Un canon de ce type a été vraiment construit, nommé SHARP–HARP, pour « High Altitude Research Project », ( en fait un projet antérieur : voir la section #30a), et S pour « Super « . SHARP est utilisé par le laboratoire des armes de Livermore, près de San Francisco, pour étudier le vol des véhicules spatiaux et des projectiles, jusqu’à 8-9 fois la vitesse du son. […]  Si impressionnant que soit SHARP, ses projectiles n’iraient pas loin dans l’espace, même si son fût n’était pas horizontal, mais vertical, comme le canon de Jules Verne. Leur vitesse est insuffisante pour obtenir un mouvement continu dans l’espace, qui est de 24 fois la vitesse du son, en orbite circulaire à basse altitude, et 34 fois pour échapper complètement à la gravité de la Terre.

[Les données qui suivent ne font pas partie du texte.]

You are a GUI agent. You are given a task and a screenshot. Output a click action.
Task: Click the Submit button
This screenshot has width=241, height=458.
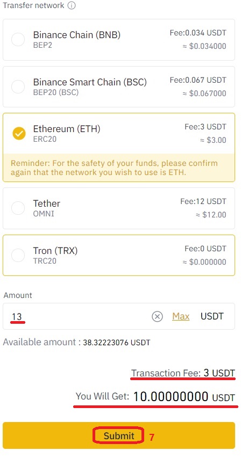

Pourrait-on envoyer les déchets nucléaires dans le soleil ?, par l’équipe de Ça m’intéresse, 11/03/2021. Format court dont voici la teneur et la réponse :
« En théorie, oui. Mais le lancement d’une fusée chargée de déchets nucléaires présente un risque : en cas d’explosion, les éléments radioactifs seront disséminés dans la nature. De plus, il faudrait envisager des centaines de tirs à plus de 300 millions d’euros. Autre solution : utiliser des canons propulsant des charges à 11,2 km/s afin d’échapper à l’attraction terrestre. Seuls les canons à gaz du laboratoire Livermore, aux Etats-Unis, ou les canons électriques étudiés à l’institut Saint-Louis, en France, sont capables d’un tel exploit. Aucun d’eux n’étant opérationnel, les déchets resteront sur Terre pour l’instant. »

●    Concernant le mode de conditionnement de ces déchets

Rapport IRSN/2019-00318 intitulé : Panorama international des recherches sur les alternatives au stockage géologique des déchets de haute et moyenne activité à vie longue (IRSN/FRM-285 Ind 9), par l’Institut de radioprotection et de sûreté nucléaire, mai 2019.
Extrait :

Dans son rapport, la NASA évoque également le programme d‘études mis en place pour concevoir le conditionnement des déchets. Pour ce travail de conception, la résistance thermique et la résistance mécanique constituent des paramètres tout particulièrement importants. Le colis de déchets doit en effet résister aux situations de transfert dans l’atmosphère et de chute au sol qui pourraient résulter d’un accident de l’engin spatial, tout en restant extrêmement léger (voir aussi [140], mentionnant les besoins en R&D). (p.38)


Des freins financiers

Page “Déchet radioactif, site techno-science.net, partie sur “l’Évacuation spatiale”.
Extrait :

La quantité : 340 tonnes/an (avec le conditionnement et les emballages) pour la seule France, bien plus que la capacité d’une fusée actuelle ( à titre d’exemple, la fusée Ariane V met 10 tonnes maximum en orbite solaire, soit 15 millions d’euros par tonne de déchets emballés et 34 lancements/an ); or aujourd’hui le coût du stockage profond géologique est de 150 000 euros par tonne, donc environ 100 fois moins cher.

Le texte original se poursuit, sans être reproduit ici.